◆ Task data

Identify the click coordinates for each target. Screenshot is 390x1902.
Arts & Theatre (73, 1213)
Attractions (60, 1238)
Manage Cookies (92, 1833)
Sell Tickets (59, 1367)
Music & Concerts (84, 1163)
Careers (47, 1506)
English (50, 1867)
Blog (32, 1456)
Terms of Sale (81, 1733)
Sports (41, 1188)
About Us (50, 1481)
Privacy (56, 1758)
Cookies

◆ What to produce
Please restate every line of the records exactly.

◆ Written answer
Identify the click coordinates for each target. Screenshot is 390x1902.
Arts & Theatre (73, 1213)
Attractions (60, 1238)
Manage Cookies (92, 1833)
Sell Tickets (59, 1367)
Music & Concerts (84, 1163)
Careers (47, 1506)
English (50, 1867)
Blog (32, 1456)
Terms of Sale (81, 1733)
Sports (41, 1188)
About Us (50, 1481)
Privacy (56, 1758)
Cookies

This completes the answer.